Ron Nagle, Captive Morgan, 2012, faïence, émail, polyuréthane catalysé et résine époxy, 14,6 x h 13,3 x 14,6 cm, collection particulière. © Ron Nagle, Courtesy Matthew Marks Gallery

Belle actualité au Musée d’art moderne de Paris qui se penche sur l’art de la céramique et le couple Anni et Josef Albers. Anne Dressen commissaire des « Flammes, l’ Âge de la céramique » referme avec brio la trilogie des expositions Decorum en 2013 (sur la tapisserie) et Medusa en 2017 (sur les bijoux) autour d’une approche décloisonnée des arts dont elle me faisait part lors d’un passionnant entretien (relire).

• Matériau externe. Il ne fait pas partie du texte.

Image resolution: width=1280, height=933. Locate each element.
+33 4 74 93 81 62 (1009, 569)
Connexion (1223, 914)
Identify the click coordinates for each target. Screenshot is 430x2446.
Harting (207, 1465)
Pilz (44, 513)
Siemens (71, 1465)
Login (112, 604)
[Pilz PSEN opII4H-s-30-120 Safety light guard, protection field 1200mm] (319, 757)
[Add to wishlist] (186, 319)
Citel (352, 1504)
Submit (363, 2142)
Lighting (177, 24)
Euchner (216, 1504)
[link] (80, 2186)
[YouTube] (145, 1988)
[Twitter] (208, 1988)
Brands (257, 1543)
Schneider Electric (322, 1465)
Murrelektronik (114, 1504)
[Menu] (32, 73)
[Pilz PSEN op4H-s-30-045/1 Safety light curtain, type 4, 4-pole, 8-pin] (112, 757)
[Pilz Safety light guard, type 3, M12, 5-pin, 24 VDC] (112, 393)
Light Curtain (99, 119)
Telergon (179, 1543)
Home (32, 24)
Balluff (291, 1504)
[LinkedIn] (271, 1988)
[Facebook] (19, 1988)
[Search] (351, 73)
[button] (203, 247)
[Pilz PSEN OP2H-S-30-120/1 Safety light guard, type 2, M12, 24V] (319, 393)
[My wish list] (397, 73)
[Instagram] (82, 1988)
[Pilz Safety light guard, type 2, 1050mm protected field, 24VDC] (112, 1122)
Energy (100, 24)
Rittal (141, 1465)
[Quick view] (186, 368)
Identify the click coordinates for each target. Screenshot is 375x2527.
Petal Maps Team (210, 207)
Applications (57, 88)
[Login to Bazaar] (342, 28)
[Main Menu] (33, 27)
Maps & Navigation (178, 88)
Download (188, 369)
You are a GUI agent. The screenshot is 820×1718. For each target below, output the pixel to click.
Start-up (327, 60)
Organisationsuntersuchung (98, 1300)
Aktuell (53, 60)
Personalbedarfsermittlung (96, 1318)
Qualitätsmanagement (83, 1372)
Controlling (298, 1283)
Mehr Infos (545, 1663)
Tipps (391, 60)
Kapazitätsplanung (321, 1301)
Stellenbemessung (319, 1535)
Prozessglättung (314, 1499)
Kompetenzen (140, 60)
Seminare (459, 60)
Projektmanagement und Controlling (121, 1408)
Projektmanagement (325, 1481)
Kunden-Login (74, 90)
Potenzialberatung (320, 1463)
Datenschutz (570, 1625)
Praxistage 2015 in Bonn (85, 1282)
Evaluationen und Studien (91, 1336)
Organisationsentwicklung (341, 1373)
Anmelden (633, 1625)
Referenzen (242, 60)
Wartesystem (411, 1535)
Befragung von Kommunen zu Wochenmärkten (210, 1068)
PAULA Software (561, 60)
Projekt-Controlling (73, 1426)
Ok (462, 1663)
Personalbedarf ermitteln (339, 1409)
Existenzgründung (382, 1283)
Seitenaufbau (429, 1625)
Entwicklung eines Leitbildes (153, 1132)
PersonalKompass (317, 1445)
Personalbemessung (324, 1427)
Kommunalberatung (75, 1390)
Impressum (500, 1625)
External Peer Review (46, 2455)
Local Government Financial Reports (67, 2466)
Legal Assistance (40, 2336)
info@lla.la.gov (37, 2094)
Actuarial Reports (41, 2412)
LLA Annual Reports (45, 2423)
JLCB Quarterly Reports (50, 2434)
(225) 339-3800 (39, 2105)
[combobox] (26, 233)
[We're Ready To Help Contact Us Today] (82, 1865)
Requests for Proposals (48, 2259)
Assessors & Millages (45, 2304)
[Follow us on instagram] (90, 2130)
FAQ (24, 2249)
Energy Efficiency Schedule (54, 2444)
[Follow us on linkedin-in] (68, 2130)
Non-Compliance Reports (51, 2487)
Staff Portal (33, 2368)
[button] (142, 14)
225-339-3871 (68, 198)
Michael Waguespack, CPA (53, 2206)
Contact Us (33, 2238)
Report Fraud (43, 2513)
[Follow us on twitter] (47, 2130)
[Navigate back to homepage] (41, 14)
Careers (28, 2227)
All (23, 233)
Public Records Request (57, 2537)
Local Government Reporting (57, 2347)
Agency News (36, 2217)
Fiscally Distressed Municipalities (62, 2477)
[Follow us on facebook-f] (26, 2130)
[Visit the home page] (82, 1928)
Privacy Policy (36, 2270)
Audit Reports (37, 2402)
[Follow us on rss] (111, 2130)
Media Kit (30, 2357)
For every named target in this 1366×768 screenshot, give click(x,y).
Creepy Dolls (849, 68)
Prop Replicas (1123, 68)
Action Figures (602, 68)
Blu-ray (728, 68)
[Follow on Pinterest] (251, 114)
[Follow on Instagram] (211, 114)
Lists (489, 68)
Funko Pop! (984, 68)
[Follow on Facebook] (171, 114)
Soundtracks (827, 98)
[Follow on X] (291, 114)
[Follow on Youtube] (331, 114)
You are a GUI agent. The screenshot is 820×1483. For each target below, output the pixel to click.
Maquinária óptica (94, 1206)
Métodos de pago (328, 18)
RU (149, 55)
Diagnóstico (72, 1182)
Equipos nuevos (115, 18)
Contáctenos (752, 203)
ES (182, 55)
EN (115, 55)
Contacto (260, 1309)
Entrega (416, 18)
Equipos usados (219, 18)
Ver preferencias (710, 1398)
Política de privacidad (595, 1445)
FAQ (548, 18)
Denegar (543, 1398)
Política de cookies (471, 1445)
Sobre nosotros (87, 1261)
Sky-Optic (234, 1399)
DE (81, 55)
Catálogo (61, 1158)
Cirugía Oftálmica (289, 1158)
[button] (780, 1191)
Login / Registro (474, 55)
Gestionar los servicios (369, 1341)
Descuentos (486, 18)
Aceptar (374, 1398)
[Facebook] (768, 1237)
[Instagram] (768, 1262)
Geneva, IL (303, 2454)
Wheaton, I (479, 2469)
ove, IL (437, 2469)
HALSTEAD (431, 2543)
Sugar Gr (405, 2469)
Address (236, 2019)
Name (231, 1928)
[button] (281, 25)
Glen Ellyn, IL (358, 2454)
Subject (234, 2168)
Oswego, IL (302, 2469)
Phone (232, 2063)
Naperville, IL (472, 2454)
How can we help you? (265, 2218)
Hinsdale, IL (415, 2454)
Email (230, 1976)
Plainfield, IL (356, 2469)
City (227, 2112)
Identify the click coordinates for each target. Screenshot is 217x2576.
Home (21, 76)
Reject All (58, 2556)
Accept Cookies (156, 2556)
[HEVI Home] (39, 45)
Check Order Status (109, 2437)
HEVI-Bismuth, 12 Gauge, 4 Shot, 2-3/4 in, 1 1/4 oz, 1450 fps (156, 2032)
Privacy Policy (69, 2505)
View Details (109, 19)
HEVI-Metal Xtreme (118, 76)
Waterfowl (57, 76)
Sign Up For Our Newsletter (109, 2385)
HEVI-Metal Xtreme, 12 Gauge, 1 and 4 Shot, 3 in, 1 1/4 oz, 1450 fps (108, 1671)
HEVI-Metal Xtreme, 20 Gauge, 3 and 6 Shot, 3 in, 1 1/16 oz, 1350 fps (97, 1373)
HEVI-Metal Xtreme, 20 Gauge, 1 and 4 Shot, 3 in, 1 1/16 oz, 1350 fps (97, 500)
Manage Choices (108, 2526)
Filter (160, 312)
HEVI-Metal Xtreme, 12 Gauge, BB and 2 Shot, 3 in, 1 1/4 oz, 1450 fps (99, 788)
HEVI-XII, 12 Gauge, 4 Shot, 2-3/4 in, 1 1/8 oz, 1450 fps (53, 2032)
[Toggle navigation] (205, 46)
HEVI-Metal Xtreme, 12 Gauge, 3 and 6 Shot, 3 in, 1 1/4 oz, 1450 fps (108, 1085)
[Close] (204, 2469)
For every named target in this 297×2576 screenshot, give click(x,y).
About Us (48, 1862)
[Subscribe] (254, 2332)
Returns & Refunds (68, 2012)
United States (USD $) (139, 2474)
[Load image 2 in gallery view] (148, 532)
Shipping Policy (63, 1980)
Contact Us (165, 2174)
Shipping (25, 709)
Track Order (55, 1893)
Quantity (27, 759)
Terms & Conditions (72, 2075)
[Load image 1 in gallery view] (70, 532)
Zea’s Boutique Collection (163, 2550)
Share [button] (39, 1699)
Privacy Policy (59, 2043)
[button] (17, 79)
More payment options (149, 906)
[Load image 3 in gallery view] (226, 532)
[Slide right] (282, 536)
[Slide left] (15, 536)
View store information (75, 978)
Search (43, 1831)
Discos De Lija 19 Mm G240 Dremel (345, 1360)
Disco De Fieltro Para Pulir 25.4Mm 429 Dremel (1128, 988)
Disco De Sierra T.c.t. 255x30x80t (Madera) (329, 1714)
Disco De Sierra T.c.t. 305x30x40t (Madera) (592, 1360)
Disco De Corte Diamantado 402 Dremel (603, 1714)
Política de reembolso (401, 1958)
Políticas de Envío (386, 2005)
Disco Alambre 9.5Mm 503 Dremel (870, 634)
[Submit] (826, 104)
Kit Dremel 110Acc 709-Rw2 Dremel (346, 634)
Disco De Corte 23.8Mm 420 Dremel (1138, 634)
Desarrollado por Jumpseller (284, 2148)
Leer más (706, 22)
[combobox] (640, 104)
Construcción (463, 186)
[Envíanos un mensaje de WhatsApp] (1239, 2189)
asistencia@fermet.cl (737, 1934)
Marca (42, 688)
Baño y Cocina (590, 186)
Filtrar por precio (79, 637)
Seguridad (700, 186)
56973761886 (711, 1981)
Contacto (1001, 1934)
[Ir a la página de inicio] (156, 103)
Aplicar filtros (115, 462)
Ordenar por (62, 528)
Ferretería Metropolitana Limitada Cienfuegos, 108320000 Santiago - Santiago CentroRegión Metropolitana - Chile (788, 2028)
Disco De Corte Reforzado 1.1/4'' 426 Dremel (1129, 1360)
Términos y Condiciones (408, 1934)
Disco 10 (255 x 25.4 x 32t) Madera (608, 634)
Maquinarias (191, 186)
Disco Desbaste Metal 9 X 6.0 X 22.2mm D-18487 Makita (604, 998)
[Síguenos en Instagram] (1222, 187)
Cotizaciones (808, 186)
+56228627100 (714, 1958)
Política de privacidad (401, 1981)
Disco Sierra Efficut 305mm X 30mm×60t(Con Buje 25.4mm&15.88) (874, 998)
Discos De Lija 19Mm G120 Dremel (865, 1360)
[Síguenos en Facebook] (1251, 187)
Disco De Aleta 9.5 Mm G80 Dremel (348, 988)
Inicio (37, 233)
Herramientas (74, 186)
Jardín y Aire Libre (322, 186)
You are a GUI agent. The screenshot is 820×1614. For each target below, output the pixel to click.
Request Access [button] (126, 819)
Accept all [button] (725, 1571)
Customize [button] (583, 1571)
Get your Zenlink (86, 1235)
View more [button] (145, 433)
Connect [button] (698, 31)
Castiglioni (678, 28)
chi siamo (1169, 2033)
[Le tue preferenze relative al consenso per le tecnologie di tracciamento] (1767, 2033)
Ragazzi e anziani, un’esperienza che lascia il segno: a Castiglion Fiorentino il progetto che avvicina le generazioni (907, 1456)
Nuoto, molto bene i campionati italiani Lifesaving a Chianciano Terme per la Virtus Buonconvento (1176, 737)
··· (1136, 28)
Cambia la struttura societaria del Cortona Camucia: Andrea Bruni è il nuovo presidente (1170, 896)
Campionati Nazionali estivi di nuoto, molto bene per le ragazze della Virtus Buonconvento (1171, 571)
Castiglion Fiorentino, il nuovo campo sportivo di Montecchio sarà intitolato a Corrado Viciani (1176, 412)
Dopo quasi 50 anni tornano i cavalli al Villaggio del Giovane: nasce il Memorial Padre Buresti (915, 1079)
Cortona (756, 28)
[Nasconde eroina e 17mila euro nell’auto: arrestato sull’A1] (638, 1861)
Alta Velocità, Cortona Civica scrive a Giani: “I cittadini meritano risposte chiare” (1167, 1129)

Anonyme (site de Fort Harrouard, Sorel-Mousson, France), statuette féminine, néolithique moyen, terre cuite modelée, 7,8 x h 13,8 x 1,5 cm, Musée d’Archéologie nationale, Saint- Germain-en-Laye. © RMN-Grand Palais (MNAAG, Paris) / Michel Urtado

Revendiquant la céramique comme un medium et non un genre artistique, elle nous plonge dans un parcours transhistorique qui bouscule les catégories habituellement en vigueur : l’ancien et le contemporain, l’art, le design et l’artisanat, le fonctionnel et le sacré. Des facettes contradictoires mais pas inconciliables, comme Anne Dressen le souligne : « A l’instar de l’art du Kintsugi qui recolle les fragments cassés tout en sublimant les cicatrices, Les flammes entend aborder la céramique comme un contenant autant qu’un contenu, en réconciliant sans les opposer chacune de ses qualités propres ». Le feu est bien cette matrice originelle comme cela est souligné dès le titre et chaque cuisson de par son caractère imprévisible ajoute au mystère et à la fascination. On parle d’ailleurs souvent des potiers comme des sortes d’alchimistes jalousant leurs secrets dans leurs campagnes reculées. Si les artistes ont toujours été nombreux à s’essayer à cette discipline tels que Gauguin, les Fauves, Picasso ou Fontana représentés, une recrudescence actuelle de ce phénomène interroge sur le pouvoir de l’argile dompté par l’homme depuis la nuit des temps. Une manipulation instinctive immédiate de l’ordre de la jouissance à laquelle s’ajoutent d’autres projections et imaginaires. Une forme d’obsession qui conduira même à la folie certains artistes comme le souligne la commissaire.

Takuro Kuwata, Bowl, 2014, porcelaine et émail, 13,5 x h 13 x 14,5 cm. Courtesy de l’artiste et de Pierre Marie Giraud, Bruxelles, Belgique
Photo : © Tadayuri Minamoto

Le parcours qui rassemble pas moins de 350 pièces allant du Néolithique à nos jours aborde dans une première partie les techniques (fours, outils, décors) puis les usages (utilitaires, artistiques, rituels) pour se refermer sur les messages (trompe-l’œil, difforme et politique), cette dernière partie étant à mon sens la plus brillante. L’installation grandiose et iconoclaste de l’artiste britannique Clare Twomey constituée d’une montagne de débris d’assiettes, mugs, tasses, plats, théières… plante le décor ! C’est assez déstabilisant mais au fur et à mesure l’œil s’habitue et s’oriente.  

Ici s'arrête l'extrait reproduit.